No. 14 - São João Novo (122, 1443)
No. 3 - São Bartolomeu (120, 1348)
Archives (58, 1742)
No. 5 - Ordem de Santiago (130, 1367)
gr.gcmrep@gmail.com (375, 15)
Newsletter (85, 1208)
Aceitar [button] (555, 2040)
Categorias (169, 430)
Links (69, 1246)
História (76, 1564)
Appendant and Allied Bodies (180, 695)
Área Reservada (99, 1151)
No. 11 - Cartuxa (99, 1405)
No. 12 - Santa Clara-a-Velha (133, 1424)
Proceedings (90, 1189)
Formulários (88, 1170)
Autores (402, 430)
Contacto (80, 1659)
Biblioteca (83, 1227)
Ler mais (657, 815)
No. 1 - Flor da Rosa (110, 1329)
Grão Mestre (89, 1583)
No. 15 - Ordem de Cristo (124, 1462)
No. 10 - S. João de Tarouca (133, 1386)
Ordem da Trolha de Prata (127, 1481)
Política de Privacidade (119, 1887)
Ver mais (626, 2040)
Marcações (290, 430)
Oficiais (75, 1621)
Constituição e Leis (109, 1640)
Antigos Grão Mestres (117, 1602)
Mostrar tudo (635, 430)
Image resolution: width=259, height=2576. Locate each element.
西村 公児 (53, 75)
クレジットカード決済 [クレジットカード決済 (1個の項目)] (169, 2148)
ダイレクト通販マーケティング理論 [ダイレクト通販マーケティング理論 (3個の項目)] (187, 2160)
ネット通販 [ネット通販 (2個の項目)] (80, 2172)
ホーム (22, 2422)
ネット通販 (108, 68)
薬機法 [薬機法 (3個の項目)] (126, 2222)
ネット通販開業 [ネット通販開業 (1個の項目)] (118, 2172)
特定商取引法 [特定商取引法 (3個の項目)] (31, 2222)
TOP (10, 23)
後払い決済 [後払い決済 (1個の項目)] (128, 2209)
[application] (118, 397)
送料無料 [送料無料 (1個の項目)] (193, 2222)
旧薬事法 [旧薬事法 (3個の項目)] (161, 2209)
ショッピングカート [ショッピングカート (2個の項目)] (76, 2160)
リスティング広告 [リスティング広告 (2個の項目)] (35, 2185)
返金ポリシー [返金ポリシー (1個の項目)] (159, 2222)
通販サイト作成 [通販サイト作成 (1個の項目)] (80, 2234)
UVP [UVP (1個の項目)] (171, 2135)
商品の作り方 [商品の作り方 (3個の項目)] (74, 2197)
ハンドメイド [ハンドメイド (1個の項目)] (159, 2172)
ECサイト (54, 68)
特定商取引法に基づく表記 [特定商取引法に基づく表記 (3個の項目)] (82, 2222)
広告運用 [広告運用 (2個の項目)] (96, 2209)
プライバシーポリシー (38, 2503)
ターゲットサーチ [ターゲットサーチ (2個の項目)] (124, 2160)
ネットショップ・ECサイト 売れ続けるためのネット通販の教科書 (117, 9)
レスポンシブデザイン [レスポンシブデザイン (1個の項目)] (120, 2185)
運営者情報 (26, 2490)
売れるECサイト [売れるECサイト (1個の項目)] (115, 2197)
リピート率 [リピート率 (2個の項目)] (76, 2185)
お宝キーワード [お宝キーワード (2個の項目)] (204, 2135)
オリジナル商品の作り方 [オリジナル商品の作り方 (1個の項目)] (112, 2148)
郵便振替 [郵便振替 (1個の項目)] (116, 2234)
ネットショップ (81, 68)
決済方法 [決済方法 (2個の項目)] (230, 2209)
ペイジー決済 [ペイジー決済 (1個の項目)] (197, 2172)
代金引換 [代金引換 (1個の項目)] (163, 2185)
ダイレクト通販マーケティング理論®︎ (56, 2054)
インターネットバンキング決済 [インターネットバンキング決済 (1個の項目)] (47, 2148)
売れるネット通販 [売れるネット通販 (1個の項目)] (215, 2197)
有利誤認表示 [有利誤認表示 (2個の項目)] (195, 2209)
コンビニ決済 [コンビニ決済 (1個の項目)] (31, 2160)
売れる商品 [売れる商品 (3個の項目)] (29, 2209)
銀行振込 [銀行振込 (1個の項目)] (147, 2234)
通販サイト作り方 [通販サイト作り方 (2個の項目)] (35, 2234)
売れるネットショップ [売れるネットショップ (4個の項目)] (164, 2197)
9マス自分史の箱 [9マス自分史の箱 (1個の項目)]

Set problem — Rewrite the material above as a numbered list, omitting any blank lines.

Task solution —
1. No. 14 - São João Novo (122, 1443)
2. No. 3 - São Bartolomeu (120, 1348)
3. Archives (58, 1742)
4. No. 5 - Ordem de Santiago (130, 1367)
5. gr.gcmrep@gmail.com (375, 15)
6. Newsletter (85, 1208)
7. Aceitar [button] (555, 2040)
8. Categorias (169, 430)
9. Links (69, 1246)
10. História (76, 1564)
11. Appendant and Allied Bodies (180, 695)
12. Área Reservada (99, 1151)
13. No. 11 - Cartuxa (99, 1405)
14. No. 12 - Santa Clara-a-Velha (133, 1424)
15. Proceedings (90, 1189)
16. Formulários (88, 1170)
17. Autores (402, 430)
18. Contacto (80, 1659)
19. Biblioteca (83, 1227)
20. Ler mais (657, 815)
21. No. 1 - Flor da Rosa (110, 1329)
22. Grão Mestre (89, 1583)
23. No. 15 - Ordem de Cristo (124, 1462)
24. No. 10 - S. João de Tarouca (133, 1386)
25. Ordem da Trolha de Prata (127, 1481)
26. Política de Privacidade (119, 1887)
27. Ver mais (626, 2040)
28. Marcações (290, 430)
29. Oficiais (75, 1621)
30. Constituição e Leis (109, 1640)
31. Antigos Grão Mestres (117, 1602)
32. Mostrar tudo (635, 430)
33. Image resolution: width=259, height=2576. Locate each element.
34. 西村 公児 (53, 75)
35. クレジットカード決済 [クレジットカード決済 (1個の項目)] (169, 2148)
36. ダイレクト通販マーケティング理論 [ダイレクト通販マーケティング理論 (3個の項目)] (187, 2160)
37. ネット通販 [ネット通販 (2個の項目)] (80, 2172)
38. ホーム (22, 2422)
39. ネット通販 (108, 68)
40. 薬機法 [薬機法 (3個の項目)] (126, 2222)
41. ネット通販開業 [ネット通販開業 (1個の項目)] (118, 2172)
42. 特定商取引法 [特定商取引法 (3個の項目)] (31, 2222)
43. TOP (10, 23)
44. 後払い決済 [後払い決済 (1個の項目)] (128, 2209)
45. [application] (118, 397)
46. 送料無料 [送料無料 (1個の項目)] (193, 2222)
47. 旧薬事法 [旧薬事法 (3個の項目)] (161, 2209)
48. ショッピングカート [ショッピングカート (2個の項目)] (76, 2160)
49. リスティング広告 [リスティング広告 (2個の項目)] (35, 2185)
50. 返金ポリシー [返金ポリシー (1個の項目)] (159, 2222)
51. 通販サイト作成 [通販サイト作成 (1個の項目)] (80, 2234)
52. UVP [UVP (1個の項目)] (171, 2135)
53. 商品の作り方 [商品の作り方 (3個の項目)] (74, 2197)
54. ハンドメイド [ハンドメイド (1個の項目)] (159, 2172)
55. ECサイト (54, 68)
56. 特定商取引法に基づく表記 [特定商取引法に基づく表記 (3個の項目)] (82, 2222)
57. 広告運用 [広告運用 (2個の項目)] (96, 2209)
58. プライバシーポリシー (38, 2503)
59. ターゲットサーチ [ターゲットサーチ (2個の項目)] (124, 2160)
60. ネットショップ・ECサイト 売れ続けるためのネット通販の教科書 (117, 9)
61. レスポンシブデザイン [レスポンシブデザイン (1個の項目)] (120, 2185)
62. 運営者情報 (26, 2490)
63. 売れるECサイト [売れるECサイト (1個の項目)] (115, 2197)
64. リピート率 [リピート率 (2個の項目)] (76, 2185)
65. お宝キーワード [お宝キーワード (2個の項目)] (204, 2135)
66. オリジナル商品の作り方 [オリジナル商品の作り方 (1個の項目)] (112, 2148)
67. 郵便振替 [郵便振替 (1個の項目)] (116, 2234)
68. ネットショップ (81, 68)
69. 決済方法 [決済方法 (2個の項目)] (230, 2209)
70. ペイジー決済 [ペイジー決済 (1個の項目)] (197, 2172)
71. 代金引換 [代金引換 (1個の項目)] (163, 2185)
72. ダイレクト通販マーケティング理論®︎ (56, 2054)
73. インターネットバンキング決済 [インターネットバンキング決済 (1個の項目)] (47, 2148)
74. 売れるネット通販 [売れるネット通販 (1個の項目)] (215, 2197)
75. 有利誤認表示 [有利誤認表示 (2個の項目)] (195, 2209)
76. コンビニ決済 [コンビニ決済 (1個の項目)] (31, 2160)
77. 売れる商品 [売れる商品 (3個の項目)] (29, 2209)
78. 銀行振込 [銀行振込 (1個の項目)] (147, 2234)
79. 通販サイト作り方 [通販サイト作り方 (2個の項目)] (35, 2234)
80. 売れるネットショップ [売れるネットショップ (4個の項目)] (164, 2197)
81. 9マス自分史の箱 [9マス自分史の箱 (1個の項目)]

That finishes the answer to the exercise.